Two lessons from this file, each purchased with part of an evening:

Cost Explorer calls cost money. Each GetCostAndUsage request bills at $0.01. That sounds like nothing until your agent decides to be thorough and makes forty calls in one session, fetching one day at a time. I added an explicit instruction telling it to fetch 14 days in a single call. After that, the system settled at six to eight Cost Explorer calls per day.

Empty results need to say they are empty. Early on, my tools returned a bare [] when nothing was found.

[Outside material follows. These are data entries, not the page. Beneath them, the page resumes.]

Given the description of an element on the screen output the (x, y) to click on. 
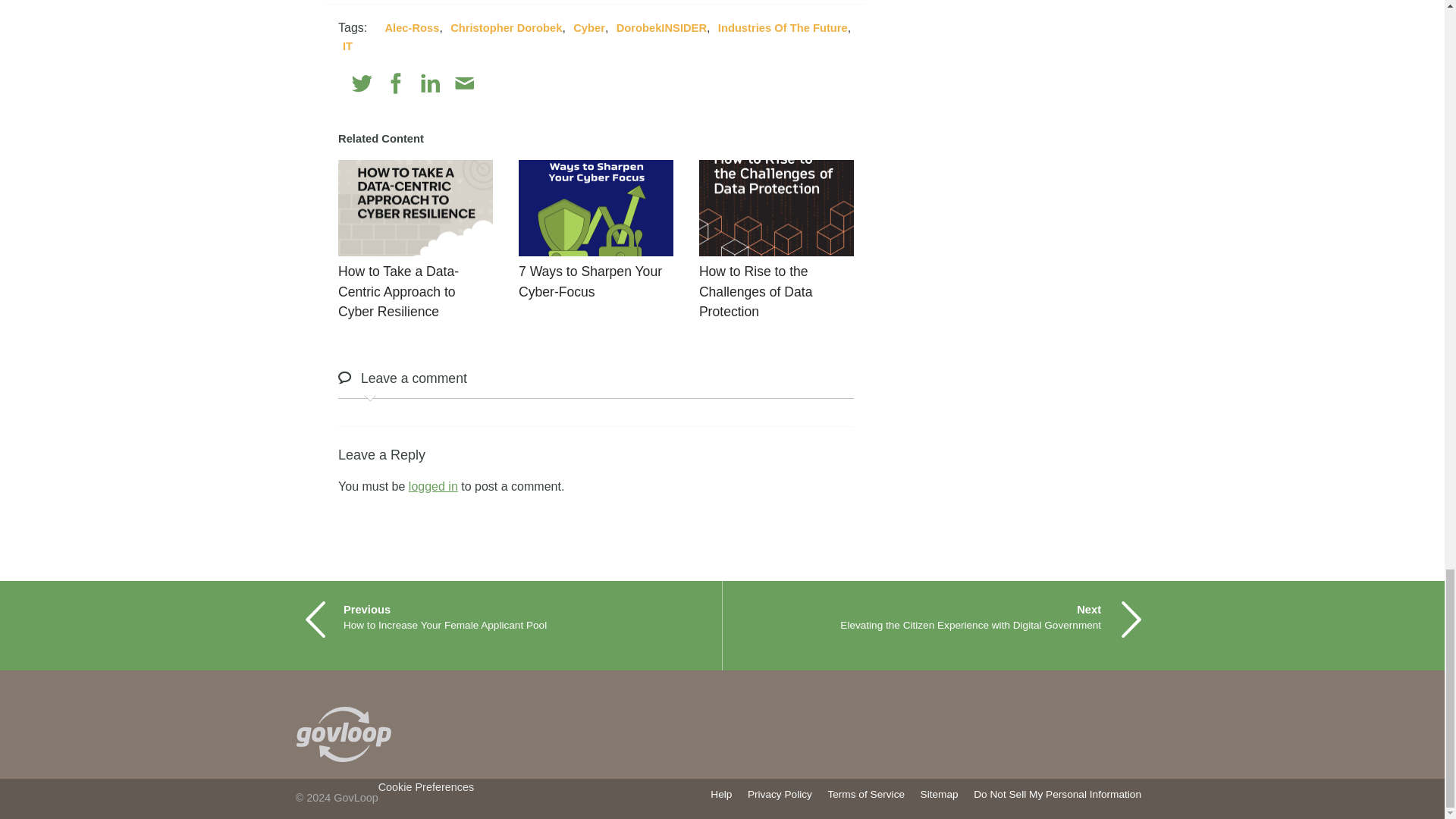
Email (464, 83)
Facebook (395, 83)
Print (497, 83)
Twitter (362, 83)
Linkedin (430, 83)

Later I changed them to return {"found": 0, "items": []} with an explicit count. Remember this detail. It is Chekhov's empty list, and it goes off on day 16.

Step 3: The agent itself

In the Bedrock console: create an agent, pick a model, paste instructions, attach the Lambda as an action group, and define each function with its parameters. The console generates the function schema for you these days, which removed most of the friction this setup used to have.

The instruction prompt matters more than any other component in this system. Mine went through five versions, and the diffs between them tell the real story of the month. This is where it ended up, lightly condensed:

You are a cautious FinOps analyst reviewing a personal AWS account.
The owner is a solo developer running ML experiments, a portfolio
site, and occasional demos. Typical monthly spend is 60 to 120 USD.

Every day you will:
1. Fetch the last 14 days of daily costs grouped by service,
   in a single call.
2. Compare today's trajectory against the trailing average.
3. Check idle-prone resources: SageMaker endpoints, unattached
   EBS volumes and Elastic IPs, NAT gateways, and stopped EC2
   instances with attached storage.
4. Fetch the month-end forecast.
5. Report findings in this exact structure:
   STATUS: green / yellow / red
   HEADLINE: one sentence
   ANOMALIES: bullet list, or "none"
   RECOMMENDATIONS: bullet list with estimated monthly savings
   as a range for each, or "none"
   FORECAST: projected month-end total
   WATCHER OVERHEAD: today's estimated cost of running this
   analysis (Bedrock + Cost Explorer calls)

Rules:
- Never recommend an action you cannot support with data you
  fetched in this session. If a tool returned zero items, there
  is nothing to recommend about those items.
- If you are unsure whether a resource is intentional, say so
  and ask. Do not assume.
- Distinguish between "spend increased" and "spend is anomalous".
  A planned training run is not an anomaly.
- State every savings estimate as a range, never a point figure.
- Your own Bedrock and Lambda usage is expected. Report it under
  WATCHER OVERHEAD, never under ANOMALIES.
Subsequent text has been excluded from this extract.